_ABOUT THIS TASK_
Would you give the records below again, exactly and completely?

_EXERCISE MATERIALS_
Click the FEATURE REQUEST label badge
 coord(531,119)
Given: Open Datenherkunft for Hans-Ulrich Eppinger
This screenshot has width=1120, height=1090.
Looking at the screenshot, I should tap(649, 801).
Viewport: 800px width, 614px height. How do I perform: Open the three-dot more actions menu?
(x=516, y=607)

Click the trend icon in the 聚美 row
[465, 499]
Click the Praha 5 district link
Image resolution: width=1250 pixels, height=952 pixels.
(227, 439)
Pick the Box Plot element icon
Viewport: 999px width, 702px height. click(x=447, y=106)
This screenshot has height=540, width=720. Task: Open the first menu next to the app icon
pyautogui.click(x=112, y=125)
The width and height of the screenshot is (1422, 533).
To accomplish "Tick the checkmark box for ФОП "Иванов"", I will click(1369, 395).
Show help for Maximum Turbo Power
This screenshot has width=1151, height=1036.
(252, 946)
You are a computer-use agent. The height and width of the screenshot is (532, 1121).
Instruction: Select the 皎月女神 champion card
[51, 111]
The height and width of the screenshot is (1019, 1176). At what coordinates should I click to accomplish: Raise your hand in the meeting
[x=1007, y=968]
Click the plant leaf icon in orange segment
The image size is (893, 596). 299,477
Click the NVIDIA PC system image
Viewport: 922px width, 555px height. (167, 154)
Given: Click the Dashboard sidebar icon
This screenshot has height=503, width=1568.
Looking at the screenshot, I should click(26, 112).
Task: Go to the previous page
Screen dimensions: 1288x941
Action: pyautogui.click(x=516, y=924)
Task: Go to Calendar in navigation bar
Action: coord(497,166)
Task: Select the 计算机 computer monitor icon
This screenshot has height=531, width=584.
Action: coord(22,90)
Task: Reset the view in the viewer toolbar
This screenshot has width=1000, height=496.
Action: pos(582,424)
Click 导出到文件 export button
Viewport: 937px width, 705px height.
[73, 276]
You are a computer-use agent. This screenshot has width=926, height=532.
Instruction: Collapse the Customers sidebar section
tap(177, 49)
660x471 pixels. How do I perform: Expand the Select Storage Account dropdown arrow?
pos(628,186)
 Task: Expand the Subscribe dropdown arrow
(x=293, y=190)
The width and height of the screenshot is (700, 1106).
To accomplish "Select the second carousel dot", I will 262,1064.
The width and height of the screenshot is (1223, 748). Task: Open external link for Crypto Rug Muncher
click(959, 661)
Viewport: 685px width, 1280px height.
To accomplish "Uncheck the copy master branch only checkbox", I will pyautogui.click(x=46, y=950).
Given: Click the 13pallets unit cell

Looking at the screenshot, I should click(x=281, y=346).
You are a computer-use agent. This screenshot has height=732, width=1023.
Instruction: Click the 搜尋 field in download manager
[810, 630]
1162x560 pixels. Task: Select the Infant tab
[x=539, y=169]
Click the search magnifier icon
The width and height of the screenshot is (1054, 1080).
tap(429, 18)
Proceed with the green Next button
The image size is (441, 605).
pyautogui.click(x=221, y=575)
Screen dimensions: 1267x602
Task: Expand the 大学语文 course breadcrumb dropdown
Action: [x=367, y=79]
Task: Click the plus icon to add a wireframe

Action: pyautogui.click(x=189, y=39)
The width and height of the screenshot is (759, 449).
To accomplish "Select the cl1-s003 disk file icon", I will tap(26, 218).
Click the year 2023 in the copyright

_TASK ANSWER_
Click the FEATURE REQUEST label badge
 coord(531,119)
Given: Open Datenherkunft for Hans-Ulrich Eppinger
This screenshot has width=1120, height=1090.
Looking at the screenshot, I should tap(649, 801).
Viewport: 800px width, 614px height. How do I perform: Open the three-dot more actions menu?
(x=516, y=607)

Click the trend icon in the 聚美 row
[465, 499]
Click the Praha 5 district link
Image resolution: width=1250 pixels, height=952 pixels.
(227, 439)
Pick the Box Plot element icon
Viewport: 999px width, 702px height. click(x=447, y=106)
This screenshot has height=540, width=720. Task: Open the first menu next to the app icon
pyautogui.click(x=112, y=125)
The width and height of the screenshot is (1422, 533).
To accomplish "Tick the checkmark box for ФОП "Иванов"", I will click(1369, 395).
Show help for Maximum Turbo Power
This screenshot has width=1151, height=1036.
(252, 946)
You are a computer-use agent. The height and width of the screenshot is (532, 1121).
Instruction: Select the 皎月女神 champion card
[51, 111]
The height and width of the screenshot is (1019, 1176). At what coordinates should I click to accomplish: Raise your hand in the meeting
[x=1007, y=968]
Click the plant leaf icon in orange segment
The image size is (893, 596). 299,477
Click the NVIDIA PC system image
Viewport: 922px width, 555px height. (167, 154)
Given: Click the Dashboard sidebar icon
This screenshot has height=503, width=1568.
Looking at the screenshot, I should click(26, 112).
Task: Go to the previous page
Screen dimensions: 1288x941
Action: pyautogui.click(x=516, y=924)
Task: Go to Calendar in navigation bar
Action: coord(497,166)
Task: Select the 计算机 computer monitor icon
This screenshot has height=531, width=584.
Action: coord(22,90)
Task: Reset the view in the viewer toolbar
This screenshot has width=1000, height=496.
Action: pos(582,424)
Click 导出到文件 export button
Viewport: 937px width, 705px height.
[73, 276]
You are a computer-use agent. This screenshot has width=926, height=532.
Instruction: Collapse the Customers sidebar section
tap(177, 49)
660x471 pixels. How do I perform: Expand the Select Storage Account dropdown arrow?
pos(628,186)
 Task: Expand the Subscribe dropdown arrow
(x=293, y=190)
The width and height of the screenshot is (700, 1106).
To accomplish "Select the second carousel dot", I will 262,1064.
The width and height of the screenshot is (1223, 748). Task: Open external link for Crypto Rug Muncher
click(959, 661)
Viewport: 685px width, 1280px height.
To accomplish "Uncheck the copy master branch only checkbox", I will pyautogui.click(x=46, y=950).
Given: Click the 13pallets unit cell

Looking at the screenshot, I should click(x=281, y=346).
You are a computer-use agent. This screenshot has height=732, width=1023.
Instruction: Click the 搜尋 field in download manager
[810, 630]
1162x560 pixels. Task: Select the Infant tab
[x=539, y=169]
Click the search magnifier icon
The width and height of the screenshot is (1054, 1080).
tap(429, 18)
Proceed with the green Next button
The image size is (441, 605).
pyautogui.click(x=221, y=575)
Screen dimensions: 1267x602
Task: Expand the 大学语文 course breadcrumb dropdown
Action: [x=367, y=79]
Task: Click the plus icon to add a wireframe

Action: pyautogui.click(x=189, y=39)
The width and height of the screenshot is (759, 449).
To accomplish "Select the cl1-s003 disk file icon", I will tap(26, 218).
Click the year 2023 in the copyright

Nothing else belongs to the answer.